# TRY IT
In the records below, find the line containing "How do I perform: Open" and transcribe it and every line after it exactly; leave the pictures out.

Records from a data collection
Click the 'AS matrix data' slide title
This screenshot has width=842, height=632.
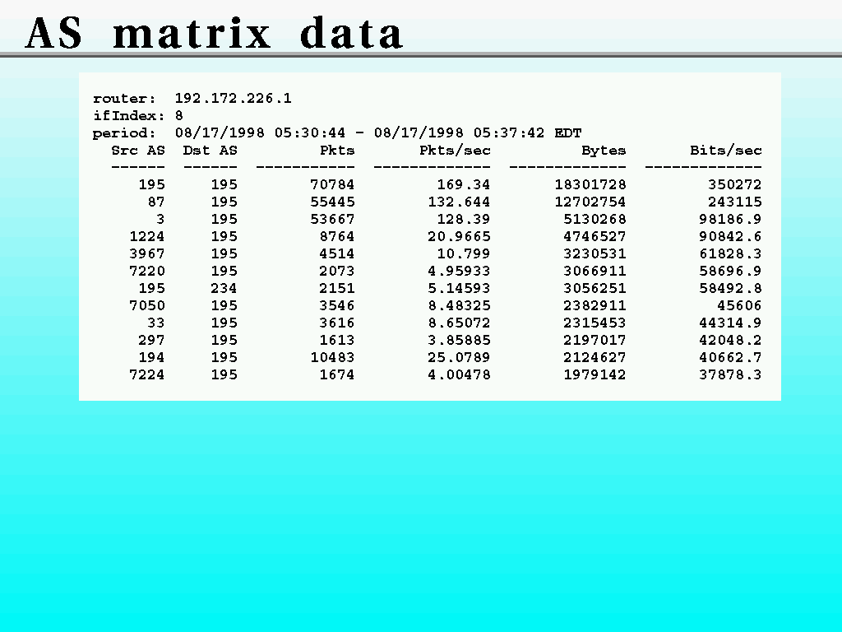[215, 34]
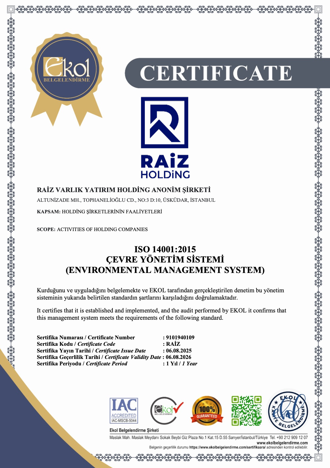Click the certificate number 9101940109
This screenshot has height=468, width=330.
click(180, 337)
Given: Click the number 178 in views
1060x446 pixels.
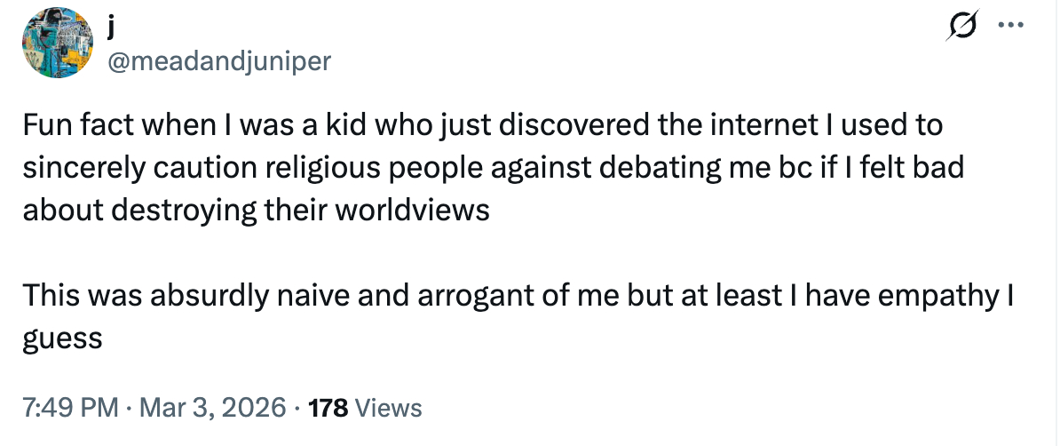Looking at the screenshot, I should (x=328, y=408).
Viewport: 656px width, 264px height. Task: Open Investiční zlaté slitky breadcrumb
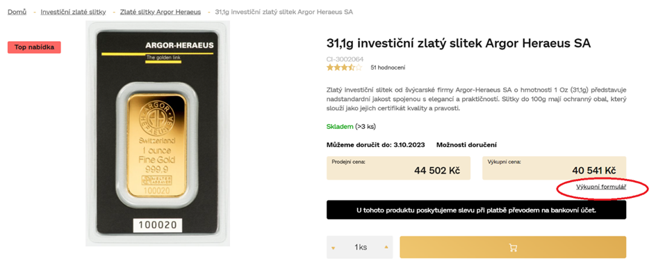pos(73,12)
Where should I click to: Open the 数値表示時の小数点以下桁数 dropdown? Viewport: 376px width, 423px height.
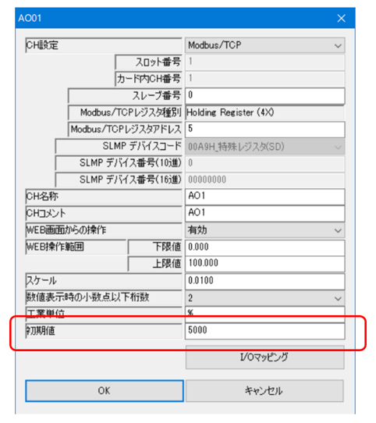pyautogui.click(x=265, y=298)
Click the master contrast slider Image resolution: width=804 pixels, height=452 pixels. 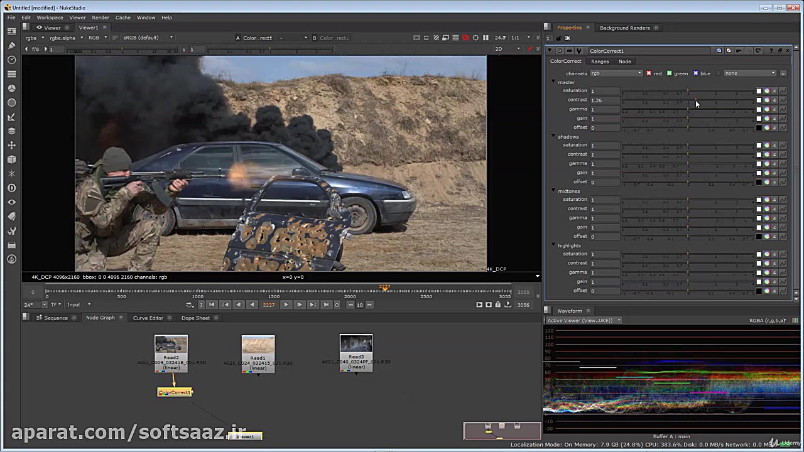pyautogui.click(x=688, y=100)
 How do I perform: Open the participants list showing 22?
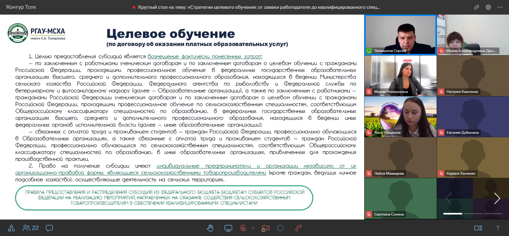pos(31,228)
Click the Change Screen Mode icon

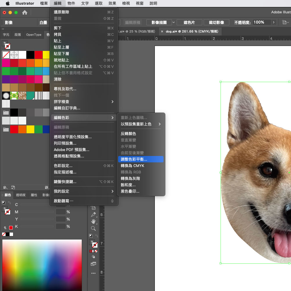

# EXPECTED ANSWER
 How do I perform: Open the participants list showing 22?
pos(31,228)
Click the Change Screen Mode icon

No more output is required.